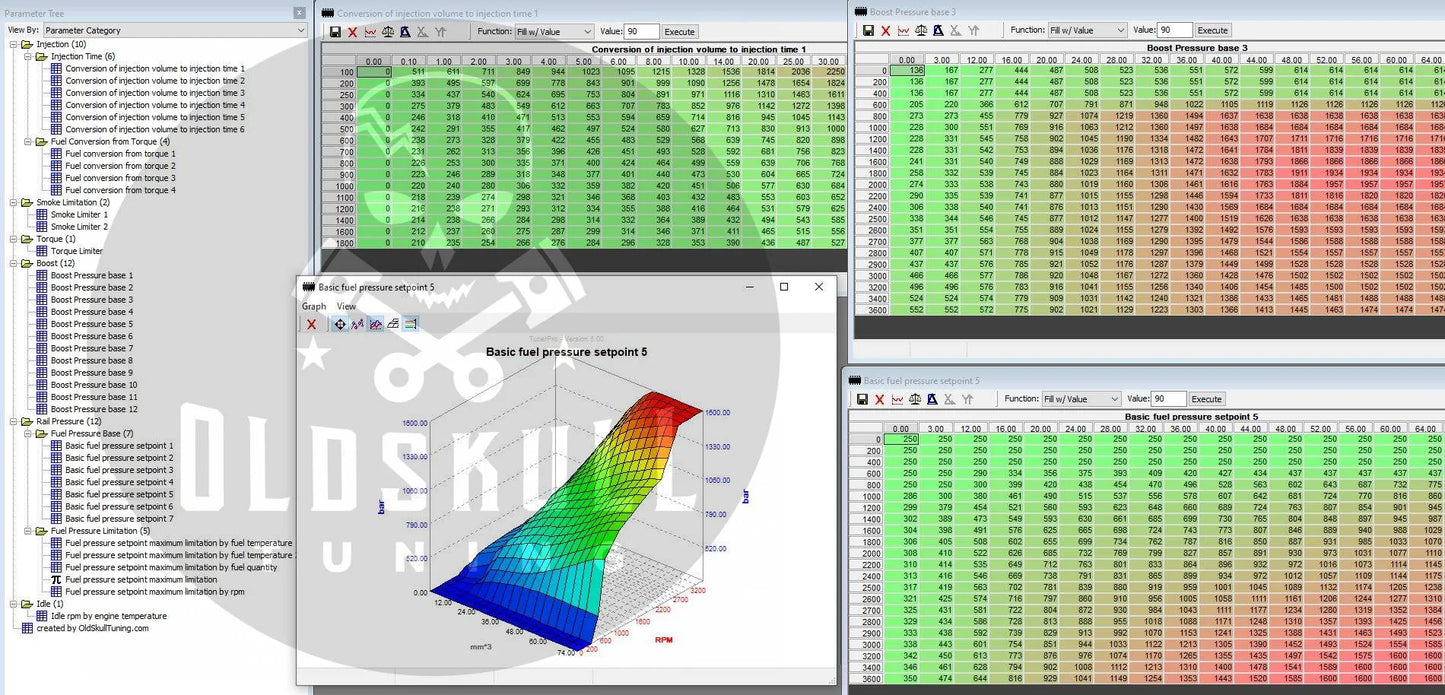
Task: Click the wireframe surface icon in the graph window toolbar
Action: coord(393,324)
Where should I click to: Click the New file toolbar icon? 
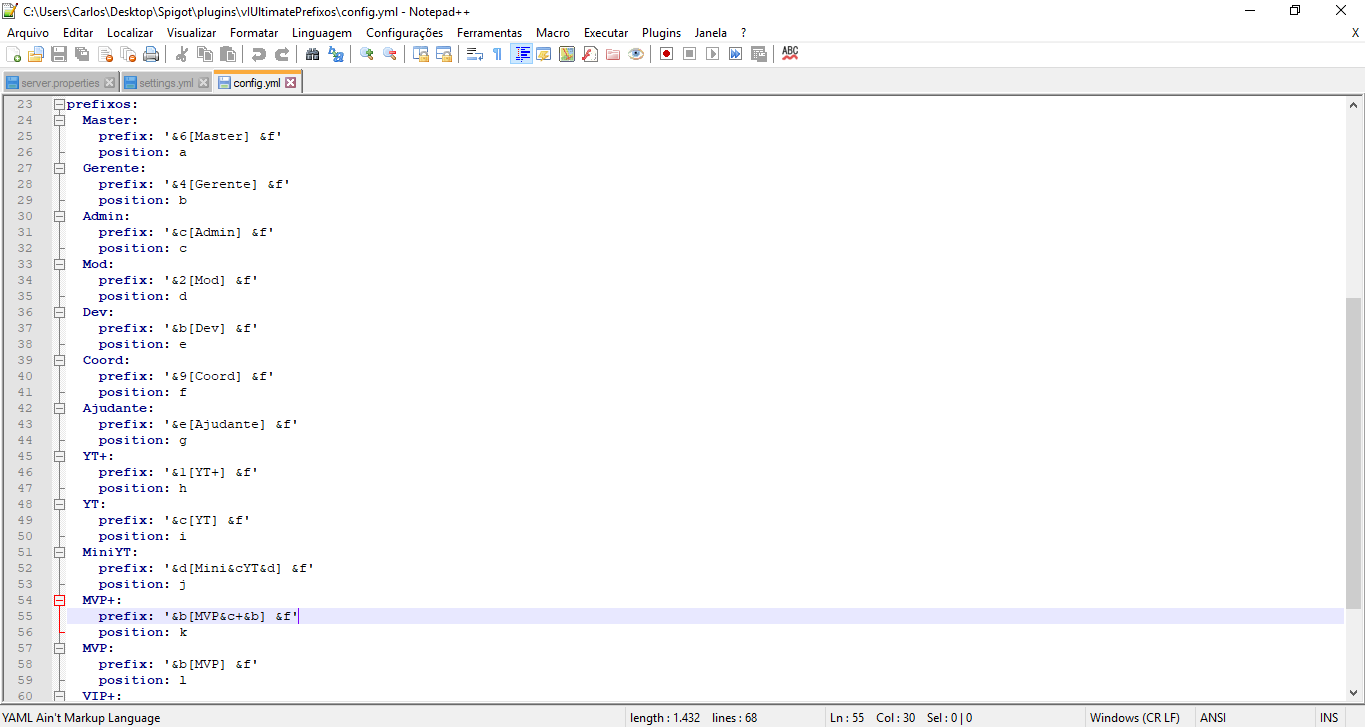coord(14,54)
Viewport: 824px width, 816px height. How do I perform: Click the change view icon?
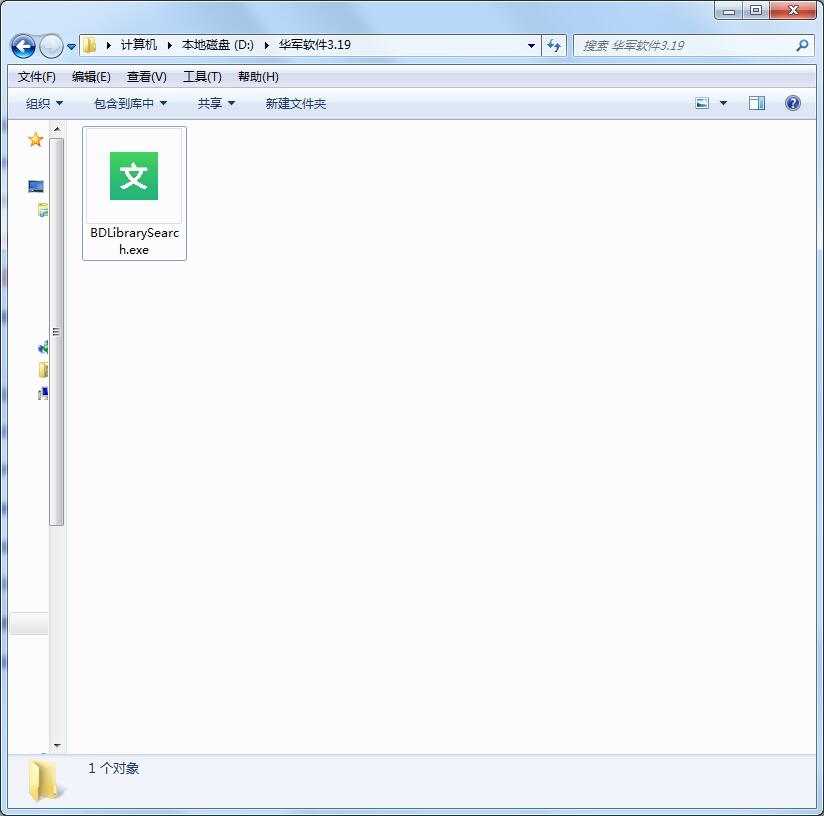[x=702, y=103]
════
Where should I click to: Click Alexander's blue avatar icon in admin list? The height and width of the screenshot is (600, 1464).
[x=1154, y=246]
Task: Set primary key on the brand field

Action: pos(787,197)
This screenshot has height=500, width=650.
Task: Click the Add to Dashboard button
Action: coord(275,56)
════
**Written exercise**
Convert the lines into a Markdown table with the columns "Row" and "Item line", starting with the line containing "Where should I click to: Click the" and continuing through the line containing "[x=702, y=103]". Number each row, skip any blank lines, and leave the pictures out.

**Answer in full**
| Row | Item line |
|---|---|
| 1 | Where should I click to: Click the New file toolbar icon?  |
| 2 | coord(14,54) |
| 3 | Viewport: 824px width, 816px height. How do I perform: Click the change view icon? |
| 4 | [x=702, y=103] |